■ **DIRECTIONS**: Reproduce the entries below exactly, but only from the line containing "eUttaranchal (899, 424)" to the line containing "Проектирование (700, 1204)", inclusive.

■ **DATA FOR THIS TASK**:
========================================

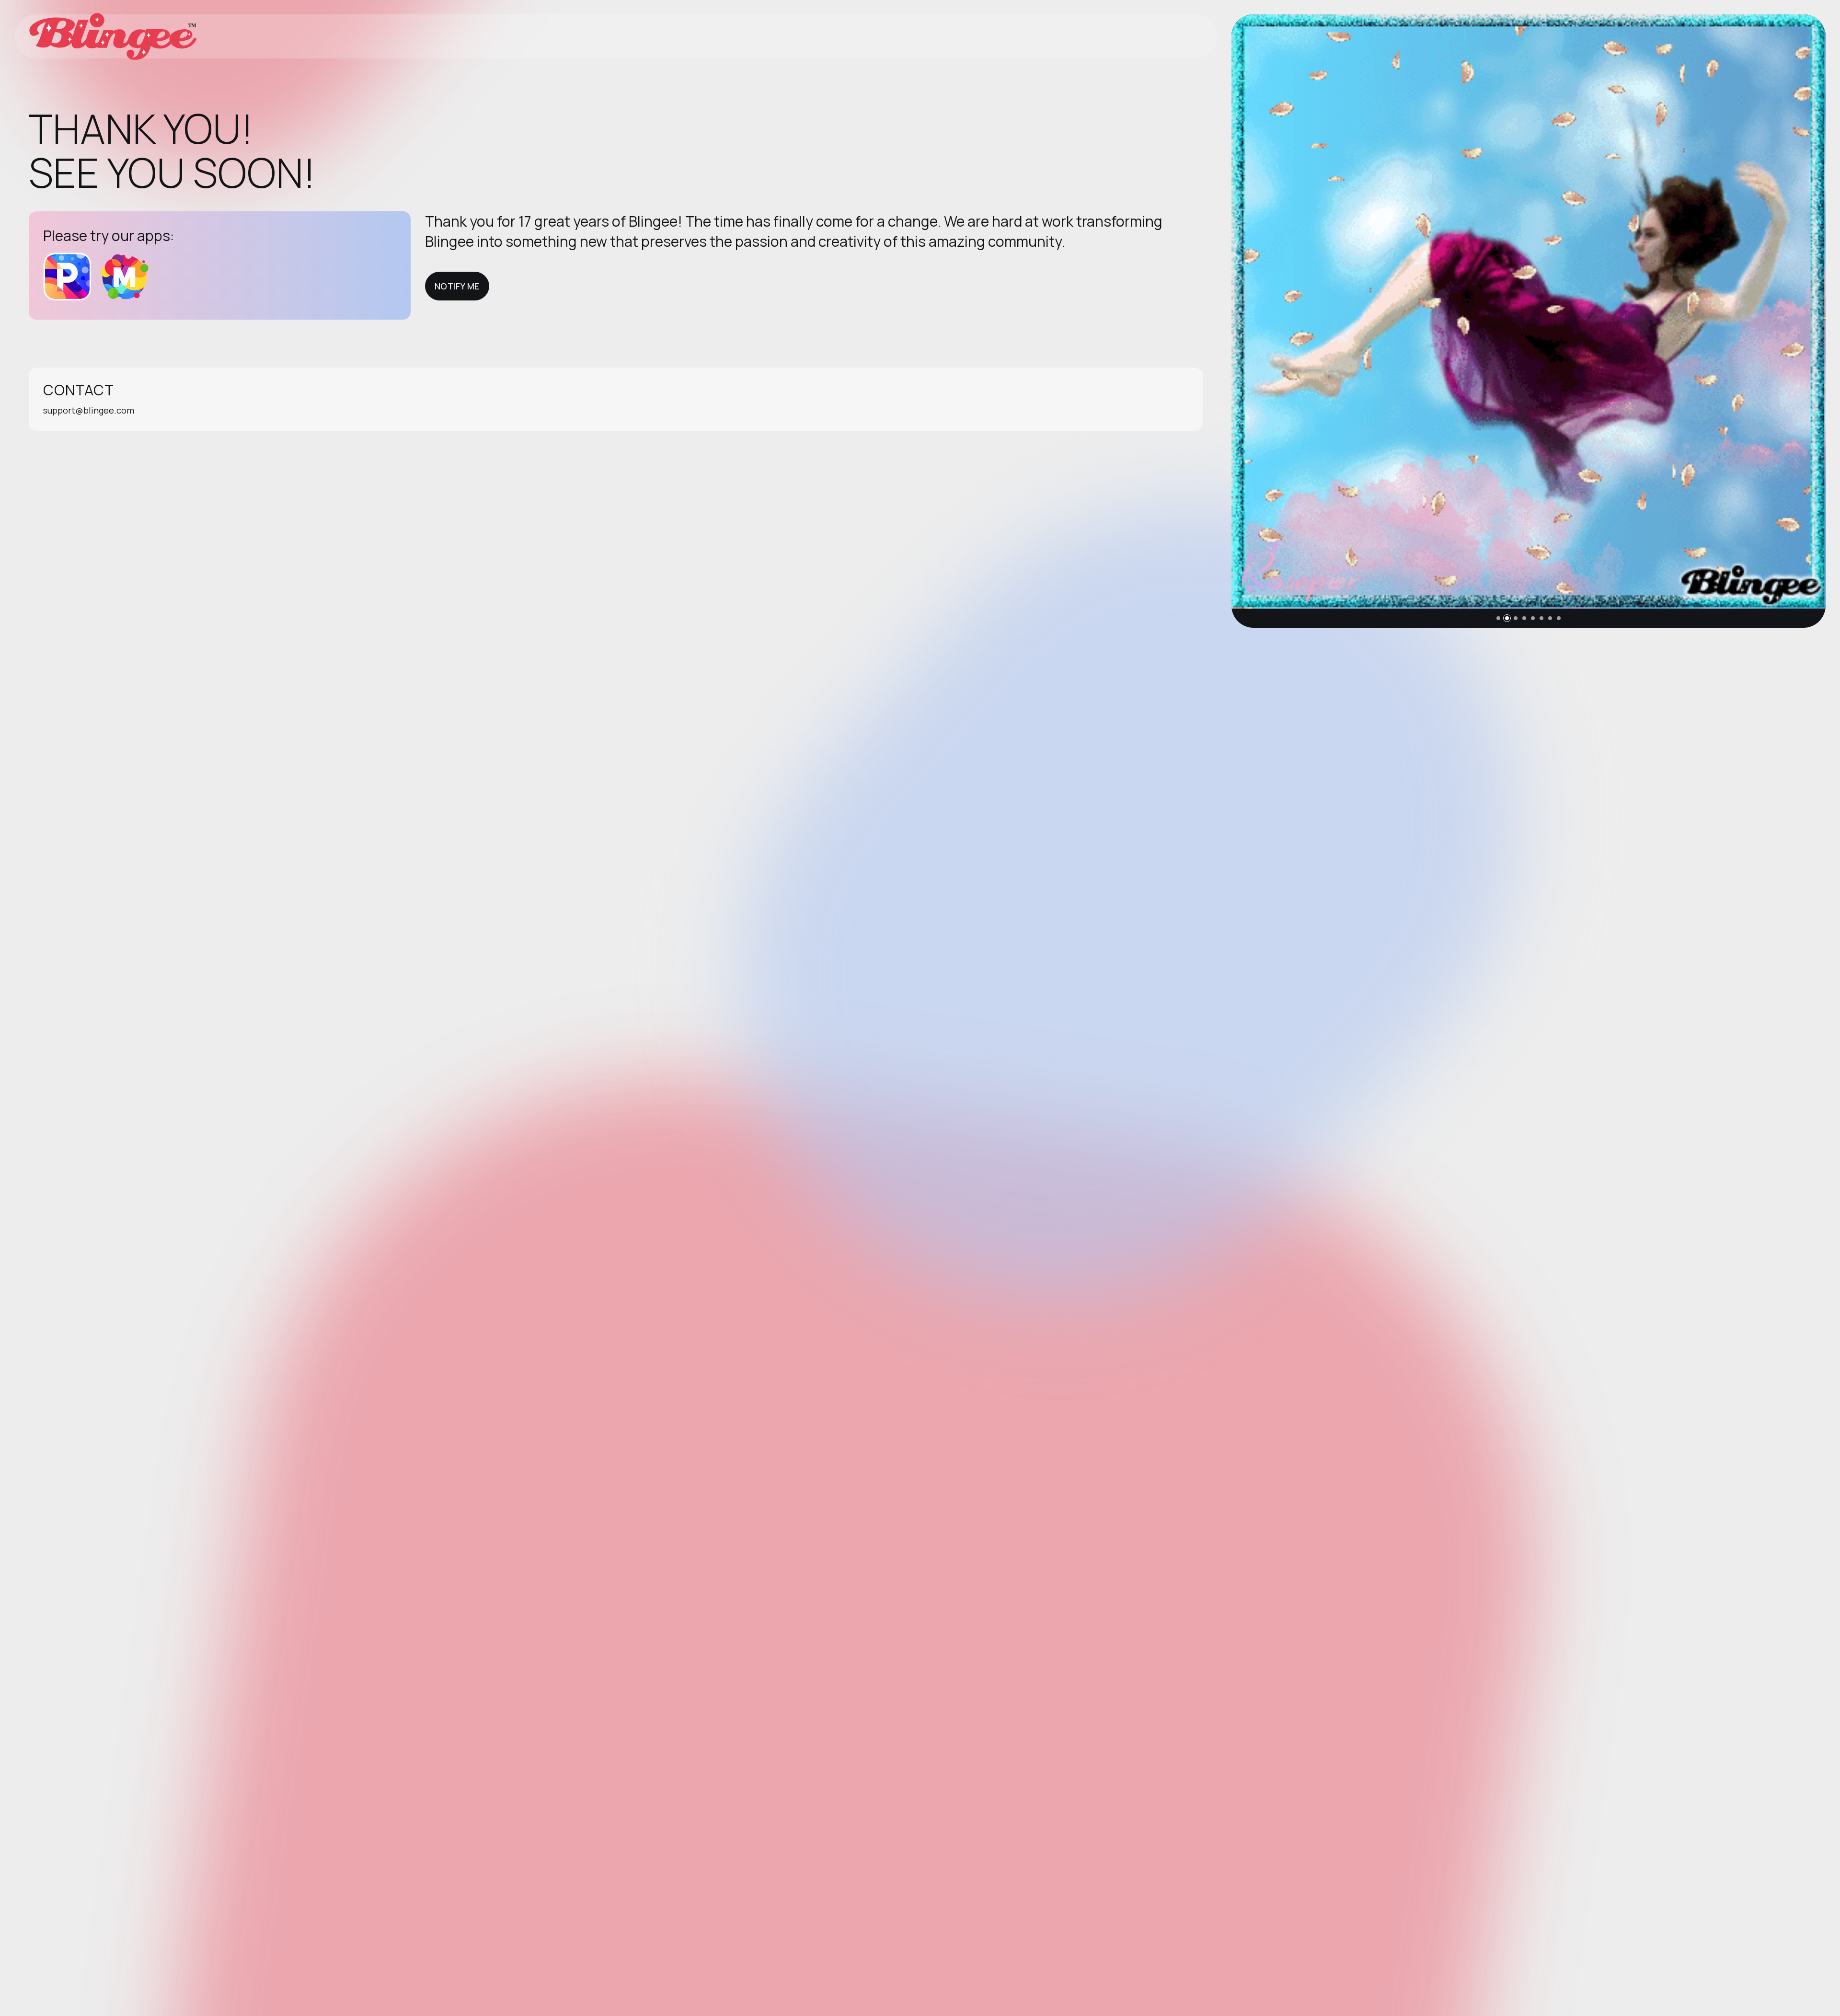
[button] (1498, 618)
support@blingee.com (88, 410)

========================================

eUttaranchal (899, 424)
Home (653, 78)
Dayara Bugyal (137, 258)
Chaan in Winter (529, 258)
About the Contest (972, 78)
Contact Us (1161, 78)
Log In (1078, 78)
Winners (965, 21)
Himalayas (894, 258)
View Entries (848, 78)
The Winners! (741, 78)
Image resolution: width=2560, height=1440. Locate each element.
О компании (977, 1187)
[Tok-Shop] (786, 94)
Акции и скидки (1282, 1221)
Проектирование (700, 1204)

========================================

■ **EXERCISE OUTPUT**:
eUttaranchal (899, 424)
Home (653, 78)
Dayara Bugyal (137, 258)
Chaan in Winter (529, 258)
About the Contest (972, 78)
Contact Us (1161, 78)
Log In (1078, 78)
Winners (965, 21)
Himalayas (894, 258)
View Entries (848, 78)
The Winners! (741, 78)
Image resolution: width=2560, height=1440. Locate each element.
О компании (977, 1187)
[Tok-Shop] (786, 94)
Акции и скидки (1282, 1221)
Проектирование (700, 1204)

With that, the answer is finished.